Pioneer of Nuclear-Fueled Satellite Dies : Col. Jack Armstrong Also Inspired Name of Radio Hero of ‘30s
Jack L. Armstrong, an Air Force colonel who pioneered the use of nuclear energy in space and whose name was the inspiration for the “All American Boy” radio hero of the 1930s, died Monday in Laguna Niguel after a long illness. He was 74.
During a 21-year military career, Armstrong was a prominent advocate of the non-military uses of atomic power. He played a key role in developing programs that led to the launching of the nation’s first nuclear-fueled satellite in 1961.
Following his retirement from the Air Force the same year, Armstrong worked for the Rocketdyne Division of North American Rockwell (now Rockwell International) in Los Angeles and helped develop the powerful engines that were later used in the Apollo and Gemini space programs, according to his son, James.
Remembered for Moniker
However, the much-decorated officer is best remembered by his name--a catchy moniker that became familiar to millions of radio listeners as “Jack Armstrong: The All-American Boy.”
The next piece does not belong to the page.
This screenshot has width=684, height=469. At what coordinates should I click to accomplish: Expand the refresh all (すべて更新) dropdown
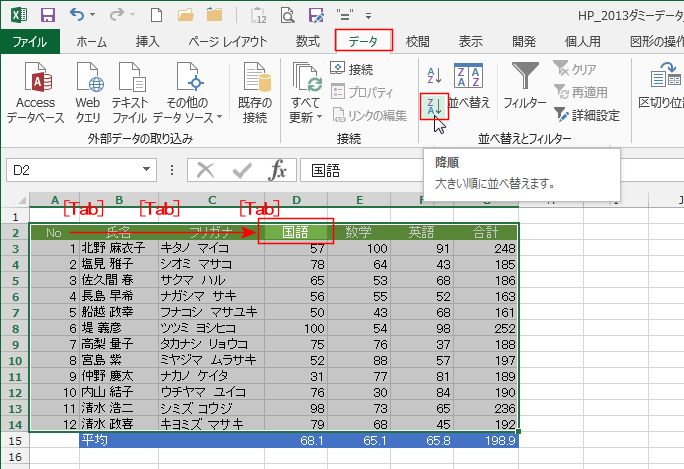[x=306, y=117]
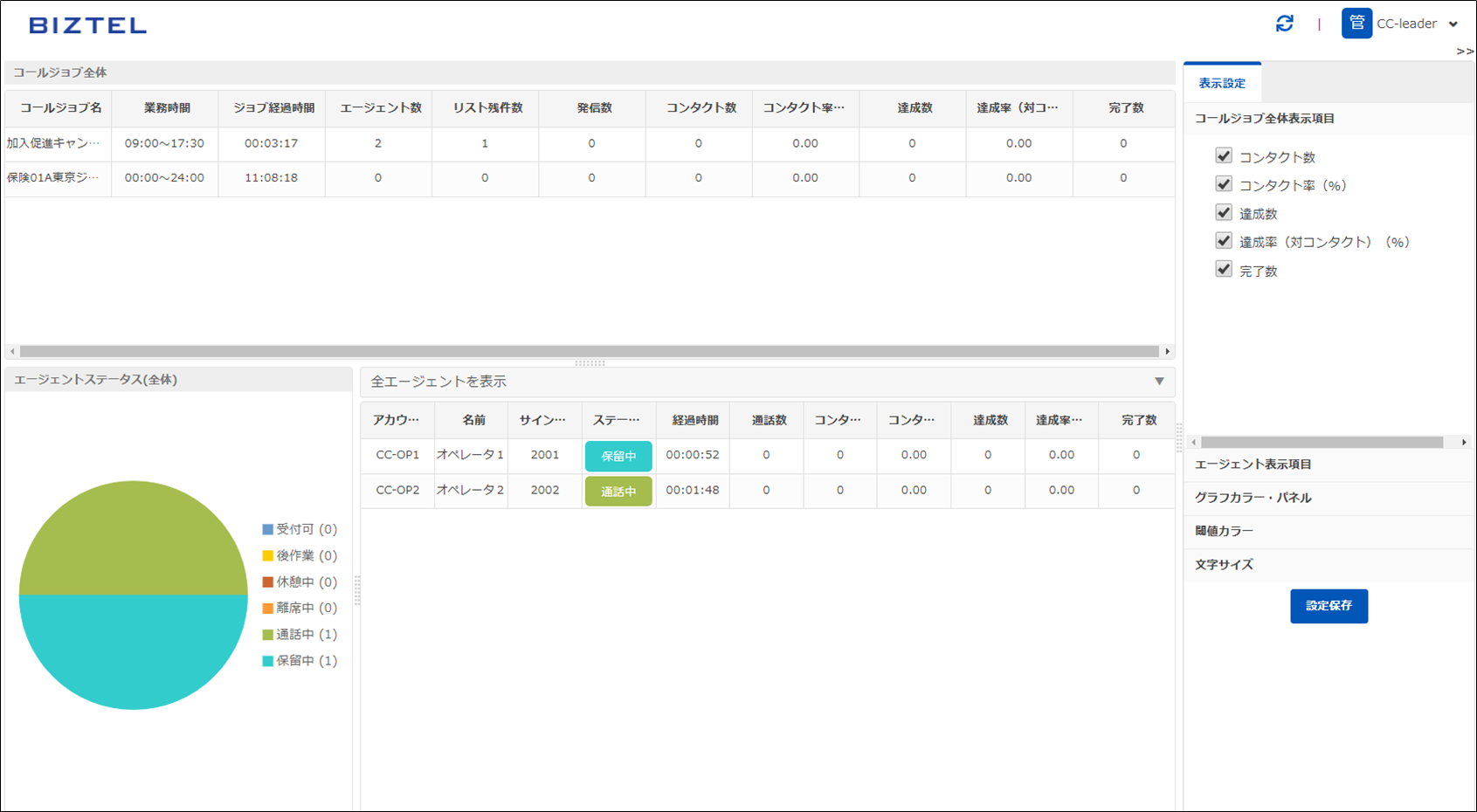Click the BIZTEL logo
The height and width of the screenshot is (812, 1477).
click(88, 25)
During the early 1930s, General Mills advertising executives wanted to develop a radio show hero who would somehow represent “All-American virtues . . . of courage, a sense of humor and the championing of ideals,” said James Armstrong.
“Sammy Gale, a company executive, had been a roommate in college of my father’s, and he decided to use the name ‘Jack Armstrong’ because it seemed to convey all of that,” he added.
Like the Wheaties-eating hero named after him, Armstrong saw combat action all over the world. He entered the Army Air Forces as a 2nd lieutenant in July, 1941, and was stationed at Pearl Harbor at the outbreak of World War II.
After the war, Armstrong was assigned by the Air Force to the newly formed Atomic Energy Commission. Rising to the rank of colonel, he began developing programs such as SNAP (Systems for Nuclear Auxiliary Power) that eventually led to the launching of the nation’s first atomic-powered satellite.
Often at Space Center
Armstrong’s work with the space program frequently brought him to the National Aeronautics and Space Administration (NASA) center in Houston, where he “was often on television . . . . I always remember watching him at the space center, in that room with all the technicians and the many television screens,” said James. “He was involved with many of those programs, from the first launches to the moon landing programs . . . . I think I have more memorabilia from the astronauts, more autographs from individual astronauts, than anyone,” he added.
Armstrong grew up in Minneapolis and received a degree in civil engineering from the University of Minnesota in 1933.
He is survived by his wife, Audrey, his son, and his mother, Evelyn Armstrong.
Memorial services are scheduled for Thursday at 11 a.m. at the United Methodist Church in South Laguna. The services will be followed by full military honors at Riverside National Cemetery at 3 p.m.